La guerre du mensonge, Pau Allard (1940)
La guerre du mensonge, Pau Allard (1940)


Propagande


"Henri Guernut, ancien ministre, rappelle ses "Souvenirs de l'autre guerre" [1914-1918] :

Sous le vocable de bourrage de crânes, on désignait, en ce temps-là, toute entreprise de propagande destinée à nous faire croire que tout était bien chez nous, que tout était mal "chez eux". Que nous avions le monopole des vertus et des perfections. "Eux" autres, celui des vices et des déficiences ! Qu'il ne manquait rien à nos soldats, pas même de l'artillerie lourde et des munitions. Que leurs canons, à "eux", tiraient trop court et que leurs obus n'éclataient pas. Que, privés du strict indispensable, ils se rendaient aux nôtres, par groupe, à la vue d'une tartine.

Bien entendu, de notre côté, jamais un recul ! Jamais un revers ! Tout au plus, un jour, dans une incidente, le communiqué aligna-t-il, discrètement, notre front... de la Somme aux Vosges.
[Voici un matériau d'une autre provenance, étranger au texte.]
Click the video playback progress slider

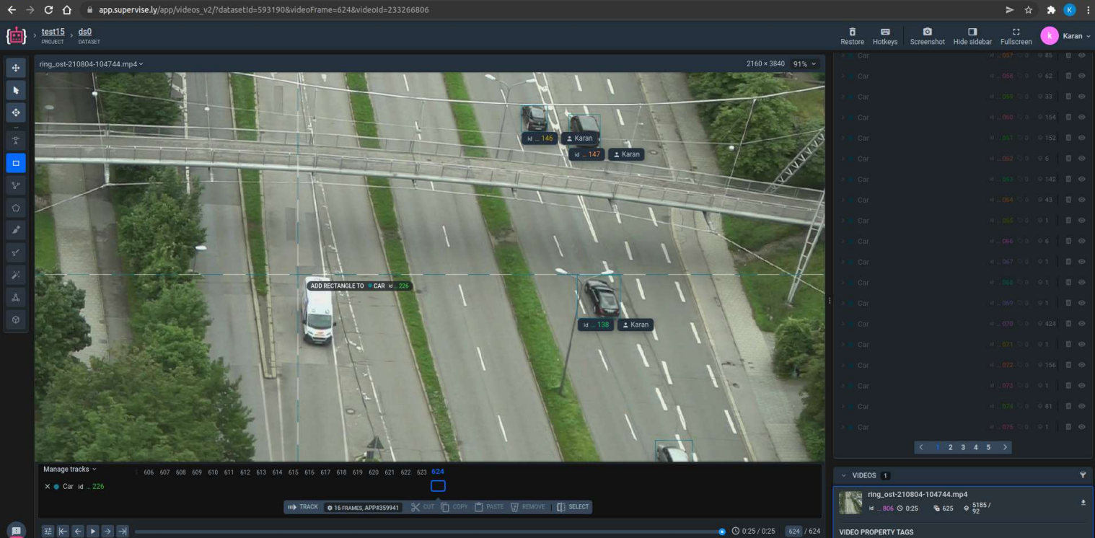tap(428, 532)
Le bourrage de crânes, c'est le souvenir de tout cela !

Le résultat ?

Dans mon village, à trente kilomètres de la frontière, le mot d'ordre était comme ailleurs : "Tout va bien !" Quand le bruit du canon se rapprochait, les interprètes de la vérité officielle avaient mission de nous dire que l'artillerie anglaise faisait l'exercice.
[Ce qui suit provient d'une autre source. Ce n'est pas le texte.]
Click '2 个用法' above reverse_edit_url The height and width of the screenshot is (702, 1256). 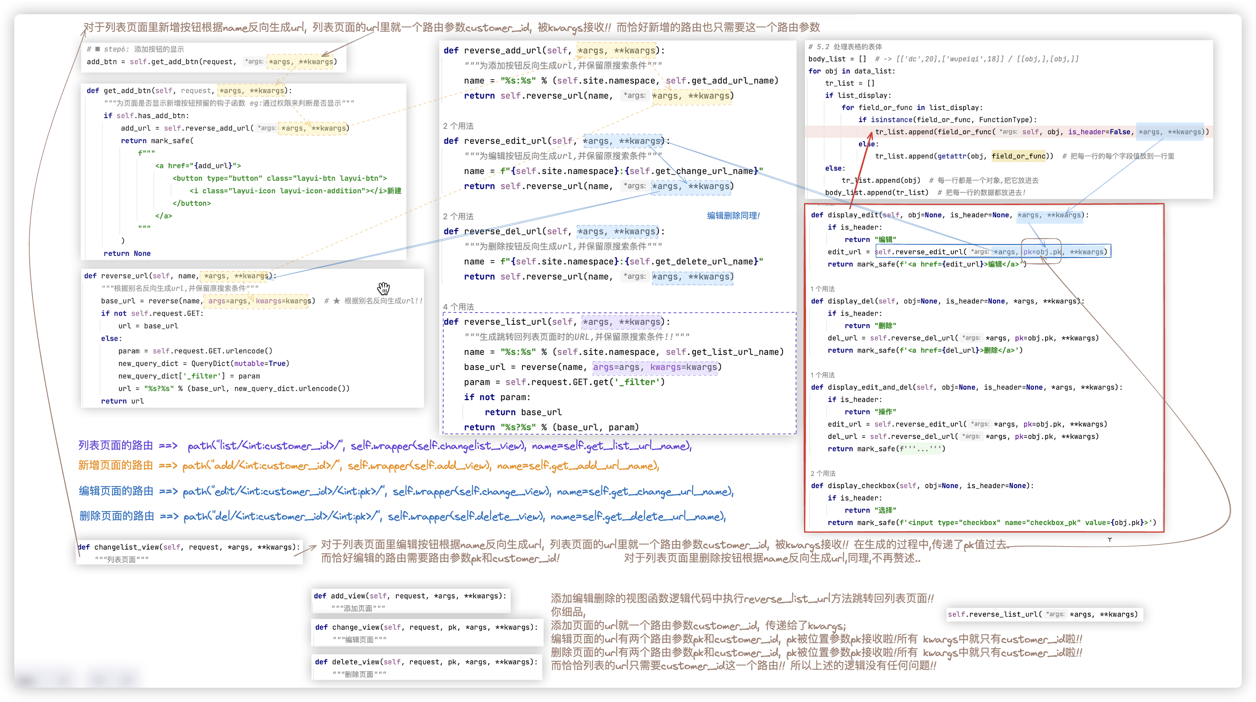pos(458,126)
Le matin de l'évacuation, le garde-champêtre assurait la population que les ennemis avaient été refoulés au delà de la frontière belge... en Allemagne. "Allons ! Tant mieux, répondit ma vieille voisine. pour fêter cette bonne nouvelle, monsieur le garde, buvons une tasse de café !"

Or, tenant la tasse par l'anse, elle regardait de l'autre côté de la fenêtre, lorsqu'elle vit passer dans les rues, deux uhlans [cavaliers germaniques]. D'un bond, elle se précipita hors de chez elle à travers champs. Court vêtue comme elle était, elle courut droit devant elle jusqu'à ce que, épuisée, elle se fut, le lendemain, affaissée le long de la route, dans un champ de betteraves...l'anse de la tasse entre les doigts.

Cette histoire de ma voisine, c'est l'histoire de mon petit pays. Tenus dans l'ignorance de ce qui se passait, amusés de bobards enivrants, mes compatriotes, surpris, effrayés, partirent, tout d'un coup, laissant derrière eux meubles, bétail, réserves de vivres et de récoltes."


Du témoignage, Jean Norton Cru (1930)
Du témoignage, Jean Norton Cru (1930)


Le poilu


"Quoi qu'il en soit de ce prétendu goût de risquer sa vie, le danger à la guerre prend une tout autre figure que dans les luttes individuelles. le risque demeure tout entier dans les mains de la fatalité et le combattant ne peut protéger son corps ni par son courage, ni par sa force, ni par son adresse, ni par son moral, car on n'exerce pas son ascendant sur l'obus qui vient. Le poilu se voit victime impuissante et il éprouve l'intolérable angoisse d'attendre le coup fatal du destin aveugle. Il envie le sort des deux buffles affrontés dans la savane, car le plus faible lie les cornes qui le menacent, il peut esquiver les coups et même s'échapper ; il envie les champions d'un duel ou d'une rixe qui tiennent leur vie dans leurs mains et dont tous les efforts n'ont d'autres buts que de la protéger. Les efforts demandés au pauvre poilu n'ont rien à faire avec la protection de sa vie, et s'il a horreur de sa tâche c'est que le contraire serait absurde. Seuls l'aviateur et le patrouilleur isolé ont parfois les privilèges du combat singulier, mais ces cas sont bien plus rares que l'anecdote ne l'a fait croire."